Generally, the law of the debtor's location governs perfection issues under Article 9 of the Uniform Commercial Code. In other words, the debtor's location controls the place of filing of financing statements giving notice of Article 9 security interests. U.C.C. § 9-301 (1) (Official Version 2009). The debtor's location for Article 9 purposes depends upon the type of debtor involved-e.g., an individual, a registered organization, a non-registered organization, and so forth. An individual is said to be located in the state of his/her principal residence. U.C.C. § 9-307 (b)(1). A registered organization, such as a corporation or limited liability company, is located in the state under whose laws the organization is organized-for example, a corporation is located in its state of incorporation. U.C.C. § 9-307 (e). A non-registered organization, such as a general partnership, is located in the state where it has its place of business, if it has only one, or in the state where it has its chief executive office, if it has more than one place of business. U.C.C. § 9-307 (b)(2), (3).

Thus, in most cases, the secured party seeking to perfect its security interest in all or part of the debtor's personal property assets should be able to readily identify the state in which to file its initial financing statement. If the debtor changes its location from State A to State B, however, the secured party must be prepared to refile in the new jurisdiction. The current version of Article 9 gives secured creditors in most cases a four-month grace period in which to refile in State B without any loss of perfection. U.C.C. § 9-316 (a)(2).

In 2010, the U.C.C. drafters promulgated proposed amendments to Article 9 designed to address some of the worrisome issues created by the 2001 version of the statute. Although these amendments (which are to become effective on January 13, 2013) have not yet received full approval, it is likely that they will be passed in final form in Fall 2010 by the National Conference of Commissioners on Uniform State Law and the American Law Institute. One of the problematic issues addressed by the proposed amendments concerns the continuation of perfection of security interests in property acquired after the debtor changes its location.

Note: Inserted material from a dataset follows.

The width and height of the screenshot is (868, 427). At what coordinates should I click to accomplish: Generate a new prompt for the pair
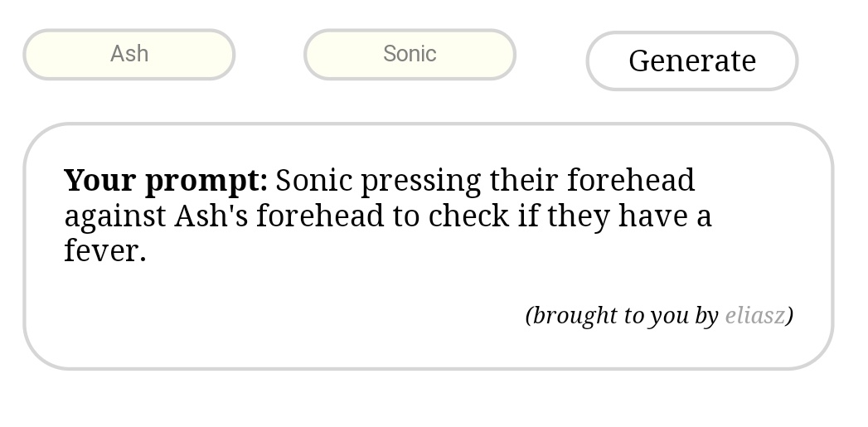(x=691, y=61)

The Official Comments to the current version of U.C.C. § 9-316 suggest that in some cases the secured party whose debtor has moved would have no grace period at all with respect of after-acquired collateral and would need to refile immediately in State B to maintain perfection. U.C.C. § 9-316, cmt. 2, example 5. The 2010 proposed amendments attempt to clarify the existing law by providing a uniform four-month grace period for refiling after a debtor changes its location and thereafter acquires new collateral subject to the secured party's security interest.

The proposed amendments add two new subsections to U.C.C. § 9-316 that deal with after-acquired property. Under new subsection (h), the secured party has four months to refile in the debtor's new jurisdiction to maintain perfection in collateral "to which a security interest attaches within four months after the debtor changes its location to another jurisdiction." U.C.C. § 9-316 (h) (Draft 2010). For example, if the debtor was a general partnership with multiple places of business and a chief executive office in Texas, it would be located in Texas for purposes of filing. Assume the Bank has a security interest in all of the debtor's inventory, current and after-acquired, perfected by filing in Texas. Suppose that on June 1, 2014, the debtor moves its chief executive office to Nebraska and, at that time, has 10,000 pieces of inventory. Under current section 9-316 (a)(2), the Texas filing would be effective to perfect the Bank's security interest in those 10,000 pieces of inventory through September 30, 2014. If the Bank did not refile in Nebraska by that date, its security interest would become unperfected. U.C.C. § 9-316 (b). Suppose that the debtor acquires 2,000 new pieces of inventory between June 1 and September 30, 2014 after it has relocated to Nebraska. Under current Article 9, it is arguably ambiguous as to whether the Bank's Texas filing is effective to perfect its security interest in the new inventory for any period at all once the debtor has moved to Nebraska. The new draft amendments make it clear that the Bank's security interest in the 2,000 new pieces of inventory would remain perfected under the Bank's Texas filing for four months after the debtor's change of location. In other words, the Bank has four months after the debtor's move to refile in Nebraska to maintain its perfection in both current and after-acquired inventory.